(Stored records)
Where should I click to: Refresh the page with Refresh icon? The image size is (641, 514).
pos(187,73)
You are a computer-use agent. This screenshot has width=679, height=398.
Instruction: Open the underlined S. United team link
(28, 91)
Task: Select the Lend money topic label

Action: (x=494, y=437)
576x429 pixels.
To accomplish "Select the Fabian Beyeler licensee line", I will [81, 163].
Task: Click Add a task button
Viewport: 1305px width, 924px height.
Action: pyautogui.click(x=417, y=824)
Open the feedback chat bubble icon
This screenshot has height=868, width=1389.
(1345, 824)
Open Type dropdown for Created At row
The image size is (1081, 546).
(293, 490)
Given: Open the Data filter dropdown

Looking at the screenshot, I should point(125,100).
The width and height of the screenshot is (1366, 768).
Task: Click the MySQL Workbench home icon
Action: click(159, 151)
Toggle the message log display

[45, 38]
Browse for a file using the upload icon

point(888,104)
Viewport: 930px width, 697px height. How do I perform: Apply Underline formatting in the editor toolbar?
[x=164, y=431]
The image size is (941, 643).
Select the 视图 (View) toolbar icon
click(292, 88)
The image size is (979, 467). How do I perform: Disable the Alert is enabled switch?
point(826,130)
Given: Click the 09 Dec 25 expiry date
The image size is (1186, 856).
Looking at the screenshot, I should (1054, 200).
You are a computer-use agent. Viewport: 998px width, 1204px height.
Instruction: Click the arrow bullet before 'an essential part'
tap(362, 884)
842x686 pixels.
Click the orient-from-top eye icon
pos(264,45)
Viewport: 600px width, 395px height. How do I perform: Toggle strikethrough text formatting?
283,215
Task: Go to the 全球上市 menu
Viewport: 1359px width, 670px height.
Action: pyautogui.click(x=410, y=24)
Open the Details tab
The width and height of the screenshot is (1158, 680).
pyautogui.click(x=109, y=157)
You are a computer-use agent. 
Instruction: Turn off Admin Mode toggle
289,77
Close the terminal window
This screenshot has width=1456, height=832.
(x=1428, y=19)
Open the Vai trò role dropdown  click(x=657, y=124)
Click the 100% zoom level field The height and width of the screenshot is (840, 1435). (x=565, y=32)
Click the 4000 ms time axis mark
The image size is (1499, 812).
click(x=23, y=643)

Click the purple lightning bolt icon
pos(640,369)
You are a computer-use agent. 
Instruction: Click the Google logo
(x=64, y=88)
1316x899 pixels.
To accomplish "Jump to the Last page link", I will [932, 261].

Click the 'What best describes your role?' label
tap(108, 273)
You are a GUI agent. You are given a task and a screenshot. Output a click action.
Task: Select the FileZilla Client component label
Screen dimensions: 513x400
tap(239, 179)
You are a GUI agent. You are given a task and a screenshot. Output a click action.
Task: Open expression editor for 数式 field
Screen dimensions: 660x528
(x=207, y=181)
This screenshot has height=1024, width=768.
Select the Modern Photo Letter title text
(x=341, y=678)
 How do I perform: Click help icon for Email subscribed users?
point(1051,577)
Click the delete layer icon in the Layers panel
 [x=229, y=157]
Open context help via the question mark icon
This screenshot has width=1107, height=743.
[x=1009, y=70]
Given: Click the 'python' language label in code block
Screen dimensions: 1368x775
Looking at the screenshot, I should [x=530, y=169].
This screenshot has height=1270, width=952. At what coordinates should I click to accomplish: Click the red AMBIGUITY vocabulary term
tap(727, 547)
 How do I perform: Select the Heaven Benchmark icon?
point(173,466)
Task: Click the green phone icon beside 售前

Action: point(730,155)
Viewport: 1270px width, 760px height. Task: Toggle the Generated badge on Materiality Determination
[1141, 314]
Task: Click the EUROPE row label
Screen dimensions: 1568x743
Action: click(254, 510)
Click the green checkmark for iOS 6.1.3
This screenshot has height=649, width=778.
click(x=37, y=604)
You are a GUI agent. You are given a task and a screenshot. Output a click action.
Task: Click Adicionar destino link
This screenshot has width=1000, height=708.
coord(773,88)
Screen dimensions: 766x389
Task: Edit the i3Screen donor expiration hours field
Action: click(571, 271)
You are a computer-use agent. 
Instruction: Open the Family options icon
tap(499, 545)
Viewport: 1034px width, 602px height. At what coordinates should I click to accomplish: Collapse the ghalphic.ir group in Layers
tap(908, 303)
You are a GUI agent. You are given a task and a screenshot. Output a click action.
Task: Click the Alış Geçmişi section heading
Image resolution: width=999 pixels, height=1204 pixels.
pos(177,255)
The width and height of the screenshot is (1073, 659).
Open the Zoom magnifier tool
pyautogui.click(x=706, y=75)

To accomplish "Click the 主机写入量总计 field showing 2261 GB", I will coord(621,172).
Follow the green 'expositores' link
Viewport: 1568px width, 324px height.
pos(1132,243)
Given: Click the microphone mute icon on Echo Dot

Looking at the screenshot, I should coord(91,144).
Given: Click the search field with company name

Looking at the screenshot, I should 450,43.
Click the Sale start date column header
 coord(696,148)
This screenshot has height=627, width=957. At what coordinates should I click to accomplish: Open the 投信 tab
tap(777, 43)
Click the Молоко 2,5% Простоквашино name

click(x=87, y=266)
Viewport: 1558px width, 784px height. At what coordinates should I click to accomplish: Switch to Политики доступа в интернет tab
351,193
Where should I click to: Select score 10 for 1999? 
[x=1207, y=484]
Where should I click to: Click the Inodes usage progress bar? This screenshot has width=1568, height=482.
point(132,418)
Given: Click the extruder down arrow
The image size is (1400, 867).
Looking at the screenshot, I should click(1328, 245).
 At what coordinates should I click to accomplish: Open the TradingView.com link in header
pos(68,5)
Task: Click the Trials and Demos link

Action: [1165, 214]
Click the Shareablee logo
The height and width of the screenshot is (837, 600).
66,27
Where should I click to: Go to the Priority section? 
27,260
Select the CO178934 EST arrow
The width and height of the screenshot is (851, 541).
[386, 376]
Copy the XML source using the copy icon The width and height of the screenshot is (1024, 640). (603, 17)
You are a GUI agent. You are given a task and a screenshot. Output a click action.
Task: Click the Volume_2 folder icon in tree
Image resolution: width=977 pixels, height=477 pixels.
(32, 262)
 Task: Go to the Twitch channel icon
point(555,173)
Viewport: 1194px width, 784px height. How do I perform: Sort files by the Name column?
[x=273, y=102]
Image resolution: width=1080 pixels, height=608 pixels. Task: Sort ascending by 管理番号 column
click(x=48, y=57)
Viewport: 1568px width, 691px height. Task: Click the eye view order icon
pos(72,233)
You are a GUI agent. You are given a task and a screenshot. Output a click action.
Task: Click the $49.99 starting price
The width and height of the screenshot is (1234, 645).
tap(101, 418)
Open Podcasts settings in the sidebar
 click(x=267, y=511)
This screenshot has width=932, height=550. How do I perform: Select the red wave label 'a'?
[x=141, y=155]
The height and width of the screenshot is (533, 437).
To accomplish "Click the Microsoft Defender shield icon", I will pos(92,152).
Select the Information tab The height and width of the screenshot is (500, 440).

» Work instruction
Your task is to retype the records precisely as they stand.

» Task answer
Where should I click to: Refresh the page with Refresh icon? The image size is (641, 514).
pos(187,73)
You are a computer-use agent. This screenshot has width=679, height=398.
Instruction: Open the underlined S. United team link
(28, 91)
Task: Select the Lend money topic label

Action: (x=494, y=437)
576x429 pixels.
To accomplish "Select the Fabian Beyeler licensee line", I will [81, 163].
Task: Click Add a task button
Viewport: 1305px width, 924px height.
Action: pyautogui.click(x=417, y=824)
Open the feedback chat bubble icon
This screenshot has height=868, width=1389.
(1345, 824)
Open Type dropdown for Created At row
The image size is (1081, 546).
(293, 490)
Given: Open the Data filter dropdown

Looking at the screenshot, I should point(125,100).
The width and height of the screenshot is (1366, 768).
Task: Click the MySQL Workbench home icon
Action: click(159, 151)
Toggle the message log display

[45, 38]
Browse for a file using the upload icon

point(888,104)
Viewport: 930px width, 697px height. How do I perform: Apply Underline formatting in the editor toolbar?
[x=164, y=431]
The image size is (941, 643).
Select the 视图 (View) toolbar icon
click(292, 88)
The image size is (979, 467). How do I perform: Disable the Alert is enabled switch?
point(826,130)
Given: Click the 09 Dec 25 expiry date
The image size is (1186, 856).
Looking at the screenshot, I should (1054, 200).
You are a computer-use agent. Viewport: 998px width, 1204px height.
Instruction: Click the arrow bullet before 'an essential part'
tap(362, 884)
842x686 pixels.
Click the orient-from-top eye icon
pos(264,45)
Viewport: 600px width, 395px height. How do I perform: Toggle strikethrough text formatting?
283,215
Task: Go to the 全球上市 menu
Viewport: 1359px width, 670px height.
Action: pyautogui.click(x=410, y=24)
Open the Details tab
The width and height of the screenshot is (1158, 680).
pyautogui.click(x=109, y=157)
You are a computer-use agent. 
Instruction: Turn off Admin Mode toggle
289,77
Close the terminal window
This screenshot has width=1456, height=832.
(x=1428, y=19)
Open the Vai trò role dropdown  click(x=657, y=124)
Click the 100% zoom level field The height and width of the screenshot is (840, 1435). (x=565, y=32)
Click the 4000 ms time axis mark
The image size is (1499, 812).
click(x=23, y=643)

Click the purple lightning bolt icon
pos(640,369)
You are a computer-use agent. 
Instruction: Click the Google logo
(x=64, y=88)
1316x899 pixels.
To accomplish "Jump to the Last page link", I will [932, 261].

Click the 'What best describes your role?' label
tap(108, 273)
You are a GUI agent. You are given a task and a screenshot. Output a click action.
Task: Select the FileZilla Client component label
Screen dimensions: 513x400
tap(239, 179)
You are a GUI agent. You are given a task and a screenshot. Output a click action.
Task: Open expression editor for 数式 field
Screen dimensions: 660x528
(x=207, y=181)
This screenshot has height=1024, width=768.
Select the Modern Photo Letter title text
(x=341, y=678)
 How do I perform: Click help icon for Email subscribed users?
point(1051,577)
Click the delete layer icon in the Layers panel
 [x=229, y=157]
Open context help via the question mark icon
This screenshot has width=1107, height=743.
[x=1009, y=70]
Given: Click the 'python' language label in code block
Screen dimensions: 1368x775
Looking at the screenshot, I should [x=530, y=169].
This screenshot has height=1270, width=952. At what coordinates should I click to accomplish: Click the red AMBIGUITY vocabulary term
tap(727, 547)
 How do I perform: Select the Heaven Benchmark icon?
point(173,466)
Task: Click the green phone icon beside 售前

Action: point(730,155)
Viewport: 1270px width, 760px height. Task: Toggle the Generated badge on Materiality Determination
[1141, 314]
Task: Click the EUROPE row label
Screen dimensions: 1568x743
Action: click(254, 510)
Click the green checkmark for iOS 6.1.3
This screenshot has height=649, width=778.
click(x=37, y=604)
You are a GUI agent. You are given a task and a screenshot. Output a click action.
Task: Click Adicionar destino link
This screenshot has width=1000, height=708.
coord(773,88)
Screen dimensions: 766x389
Task: Edit the i3Screen donor expiration hours field
Action: click(571, 271)
You are a computer-use agent. 
Instruction: Open the Family options icon
tap(499, 545)
Viewport: 1034px width, 602px height. At what coordinates should I click to accomplish: Collapse the ghalphic.ir group in Layers
tap(908, 303)
You are a GUI agent. You are given a task and a screenshot. Output a click action.
Task: Click the Alış Geçmişi section heading
Image resolution: width=999 pixels, height=1204 pixels.
pos(177,255)
The width and height of the screenshot is (1073, 659).
Open the Zoom magnifier tool
pyautogui.click(x=706, y=75)

To accomplish "Click the 主机写入量总计 field showing 2261 GB", I will coord(621,172).
Follow the green 'expositores' link
Viewport: 1568px width, 324px height.
pos(1132,243)
Given: Click the microphone mute icon on Echo Dot

Looking at the screenshot, I should coord(91,144).
Given: Click the search field with company name

Looking at the screenshot, I should 450,43.
Click the Sale start date column header
 coord(696,148)
This screenshot has height=627, width=957. At what coordinates should I click to accomplish: Open the 投信 tab
tap(777, 43)
Click the Молоко 2,5% Простоквашино name

click(x=87, y=266)
Viewport: 1558px width, 784px height. At what coordinates should I click to accomplish: Switch to Политики доступа в интернет tab
351,193
Where should I click to: Select score 10 for 1999? 
[x=1207, y=484]
Where should I click to: Click the Inodes usage progress bar? This screenshot has width=1568, height=482.
point(132,418)
Given: Click the extruder down arrow
The image size is (1400, 867).
Looking at the screenshot, I should click(1328, 245).
 At what coordinates should I click to accomplish: Open the TradingView.com link in header
pos(68,5)
Task: Click the Trials and Demos link

Action: [1165, 214]
Click the Shareablee logo
The height and width of the screenshot is (837, 600).
66,27
Where should I click to: Go to the Priority section? 
27,260
Select the CO178934 EST arrow
The width and height of the screenshot is (851, 541).
[386, 376]
Copy the XML source using the copy icon The width and height of the screenshot is (1024, 640). (603, 17)
You are a GUI agent. You are given a task and a screenshot. Output a click action.
Task: Click the Volume_2 folder icon in tree
Image resolution: width=977 pixels, height=477 pixels.
(32, 262)
 Task: Go to the Twitch channel icon
point(555,173)
Viewport: 1194px width, 784px height. How do I perform: Sort files by the Name column?
[x=273, y=102]
Image resolution: width=1080 pixels, height=608 pixels. Task: Sort ascending by 管理番号 column
click(x=48, y=57)
Viewport: 1568px width, 691px height. Task: Click the eye view order icon
pos(72,233)
You are a GUI agent. You are given a task and a screenshot. Output a click action.
Task: Click the $49.99 starting price
The width and height of the screenshot is (1234, 645).
tap(101, 418)
Open Podcasts settings in the sidebar
 click(x=267, y=511)
This screenshot has width=932, height=550. How do I perform: Select the red wave label 'a'?
[x=141, y=155]
The height and width of the screenshot is (533, 437).
To accomplish "Click the Microsoft Defender shield icon", I will pos(92,152).
Select the Information tab The height and width of the screenshot is (500, 440).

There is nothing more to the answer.